In the text below about the McClung Farm Historic District, whose name is inscribed on a brick in the south chimney?

**EXTRACT PROVIDED**

== == ==

Historic district in Virginia, United States

McClung Farm Historic District is a historic home and national historic district located at McDowell, Highland County, Virginia. The main house was built in 1844. The district encompasses seven contributing buildings, three contributing sites, and three contributing structures. The other buildings and structures besides the house include: two barns, a cattle ramp, an outhouse, a corncrib, a smokehouse, a shed, and the Clover Creek Presbyterian Church and its outhouse. Also on the site are the foundation of a wooden shed, the ruins of the McClung Mill, and the Clover Creek Presbyterian Church cemetery.

It was listed on the National Register of Historic Places in 1991.

==History and description==
The land that includes the McClung Farm was patented in 1743 by Wallace Estill. During the French and Indian War of 1754–1763, a stockaded outpost named Fort George was built in 1757 by Captain William Preston between Estill's house and the Bullpasture River to protect the local settlements. The land passed through multiple hands until William McClung purchased it from his brother-in-law in 1838. The house was completed six years later. The land was divided among McClung's children in 1867 after he died without a will two years earlier. It remained in the family through 1990.

"The five-bay, two-story brick house has a central passage plan, an original two-story rear ell and three exterior end, brick chimneys. A fourth chimney is located within the rear ell. The facade features brick laid in Flemish bond with a molded brick cornice from which retums extend, while the sides and rear elevations feature six-course American bond brickwork. A brick located in the south chimney is inscribed with the name of the brick mason, James Smiley. The first-floor windows are nine-over-six, double-hung sash types; in contrast, six-over-six double-hung sash windows are seen on the second floor. All windows are framed in simple architrave trim, with heavy wood sills below. At one time the house had louvered shutters. The east facade entrance contains double doors which are original, with a four-light transom above. The triple-bay front porch is a late-nineteenth-century addition. It has a standing-seam metal, hipped roof which is supported by four square chamfered posts."

== == ==

**AVAILABLE DATA**
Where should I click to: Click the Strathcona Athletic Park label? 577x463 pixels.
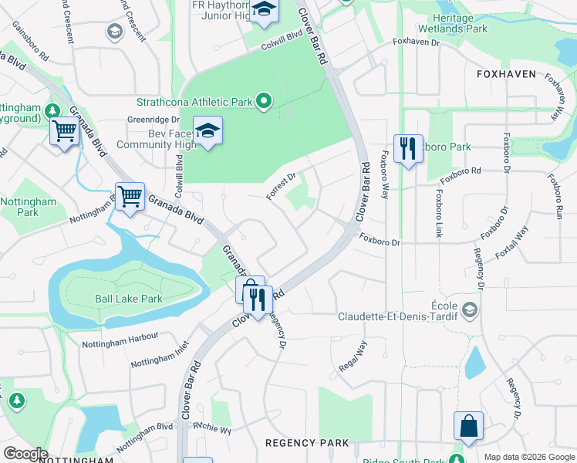click(194, 101)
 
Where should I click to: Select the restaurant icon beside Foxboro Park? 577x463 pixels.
click(408, 147)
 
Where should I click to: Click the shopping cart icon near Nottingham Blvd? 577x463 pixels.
click(130, 197)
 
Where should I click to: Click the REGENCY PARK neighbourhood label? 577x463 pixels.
click(306, 443)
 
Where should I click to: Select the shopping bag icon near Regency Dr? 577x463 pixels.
click(468, 425)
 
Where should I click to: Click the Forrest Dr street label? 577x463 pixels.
click(281, 187)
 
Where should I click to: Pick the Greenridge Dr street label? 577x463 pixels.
click(153, 120)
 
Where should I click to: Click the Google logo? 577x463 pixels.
click(25, 454)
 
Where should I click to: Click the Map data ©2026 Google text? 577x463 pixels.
click(528, 457)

== == ==

**RESPONSE**
James Smiley, the brick mason.